Question

Liquid ammonia is used in the ice factory for making ice from water. If the water at $20^\circ C$ is to be converted into $2kg$ ice at $0^\circ C$, how many grams of ammonia is to be evaporated? (Given: The latent heat of evaporation = $341cal/g$)

Answer 1

Hint: -Calculate the amount of heat energy released in cooling the ice from $20^\circ C$ to $0^\circ C$ and then the amount of heat energy released in converting $2kg$ water into ice at $0^\circ C$. Add them to get the total heat energy released in the process.
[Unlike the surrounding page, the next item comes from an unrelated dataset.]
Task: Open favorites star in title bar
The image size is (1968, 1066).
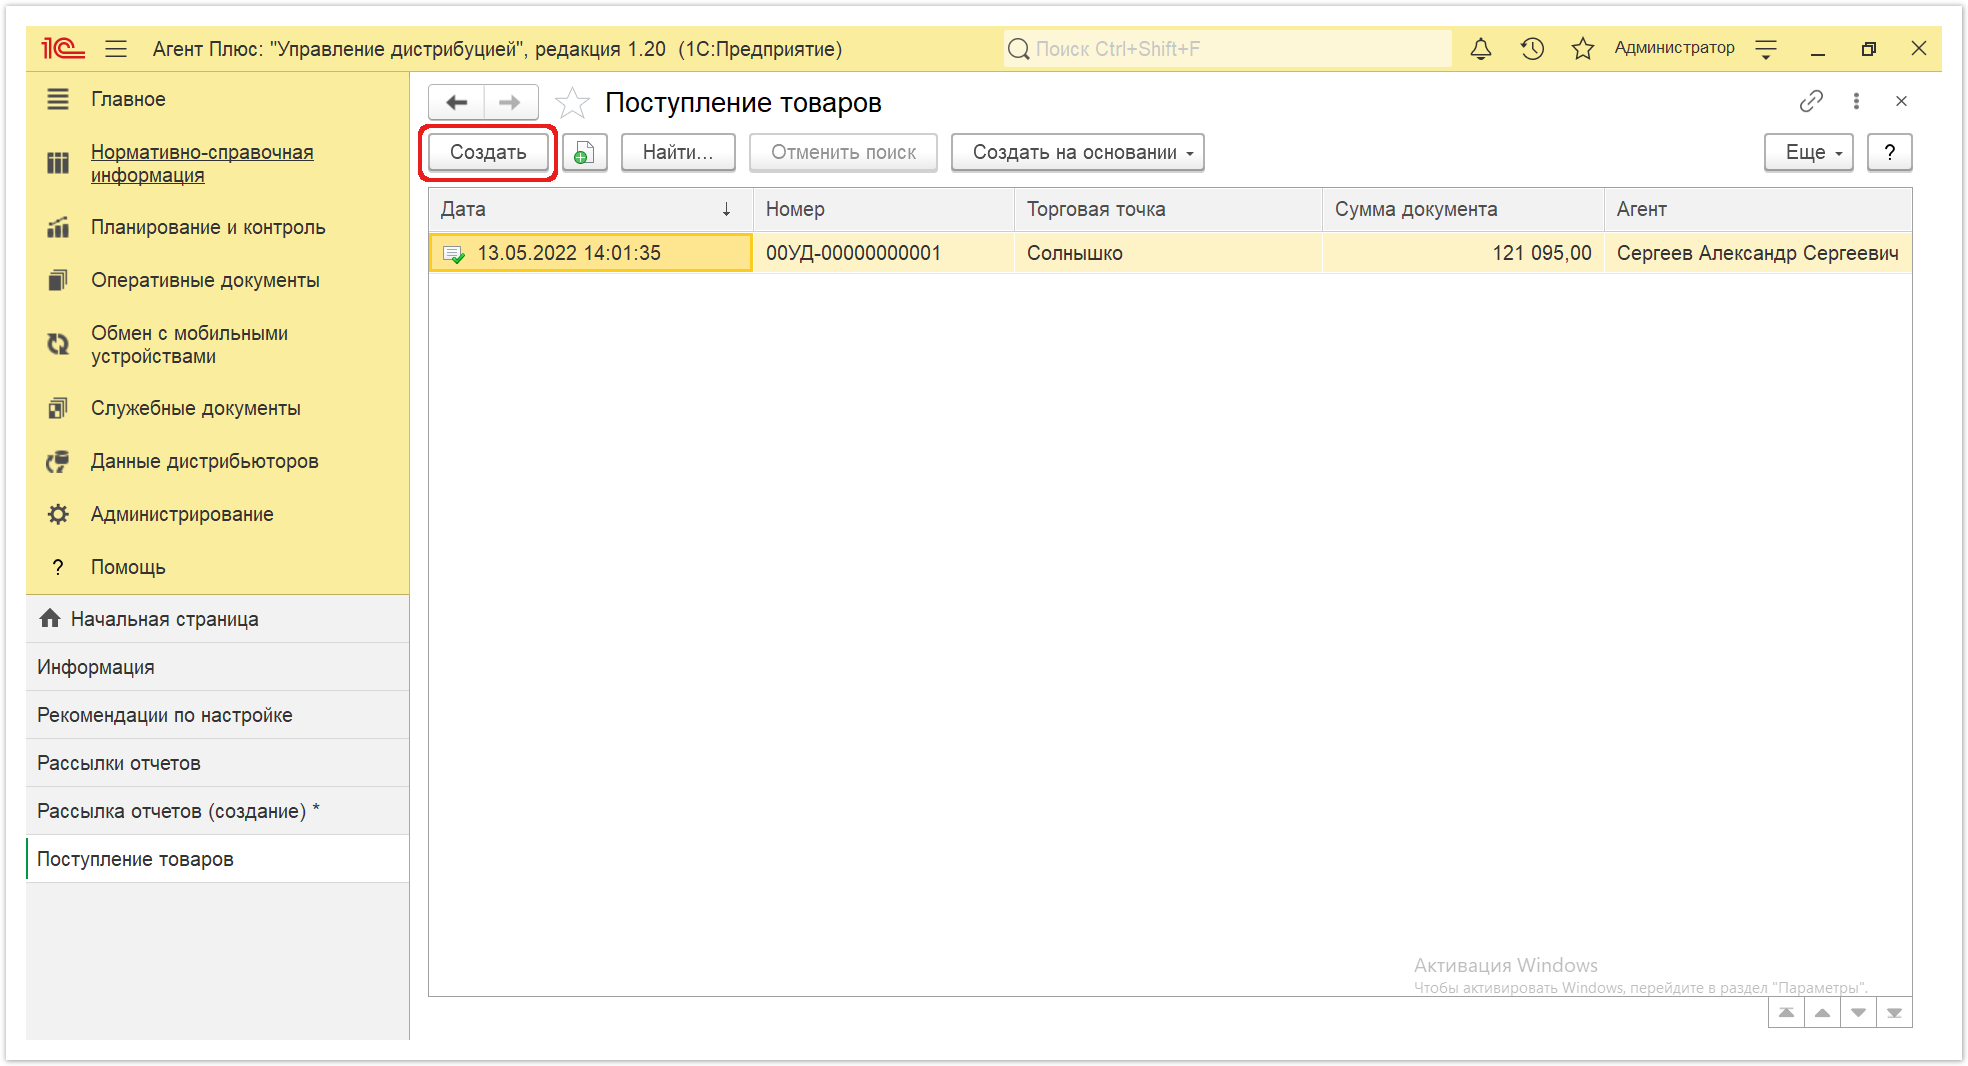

Now calculate the amount of ammonia evaporated by the equality, Heat loss = Heat gain.

Formula used:
The energy released in decreasing the temperature = ${m_1}c\Delta t$ where ${m_1}$ = mass of a substance, $c$ = specific heat capacity of substance, and $\Delta t$ = change in temperature.
The energy released in converting water to ice = ${m_1}L$ where ${m_1}$ = mass of substance, and $L$ = latent heat of fusion of ice.

Step by step solution:
We know that the mass of water will not change while the shift of state. Let it be ${m_1}$. Therefore, ${m_1}$ = $2kg$
Now, Specific heat capacity of water, $(c)$ = $4200J/kg^\circ C$
Change in temperature, $(\Delta t)$ = $(20 - 0)$ = $20$
Therefore, the energy released in decreasing the temperature of water from $20^\circ C$ to $0^\circ C$ = ${m_1}c\Delta t$
${E_1}$= $2 \times 4200 \times 20$ = $168000J$
We know that the Latent heat of fusion of ice, $(L)$ = $336000J/kg$
Energy released in converting $2kg$ water to ice at $0^\circ C$ = ${m_1}L$
${E_2}$= $2 \times 336000$ = $672000J$
Now, total energy released in the reaction $(E)={E_1}+{E_2}$
$E$= $168000J$ + $672000J$ = $840000J$
Latent heat of evaporation of ammonia = $341cal/g$ = $341 \times 4184J/kg$ = $1426744J/kg$ % $(\because 1cal/g = 4184J/kg)$
Therefore, the energy released by $mkg$ of ammonia = $m$ × $1426744J/kg$
Now, we know that heat energy given out by ammonia will be equal energy taken by water that is the total energy released in the reaction $E$ ,
⇒ $1426744 \times m = 840000$
⇒ $m$ = $\dfrac{{840000}}{{1426744}}$
Which gives, $m = 0.58875kg$ = $588.75g$

Note:Calculate heat released in decreasing the temperature and heat released in converting to ice separately as different formulae are used for both the cases. Convert value to SI units before using them. Don’t forget to add units in the final answer.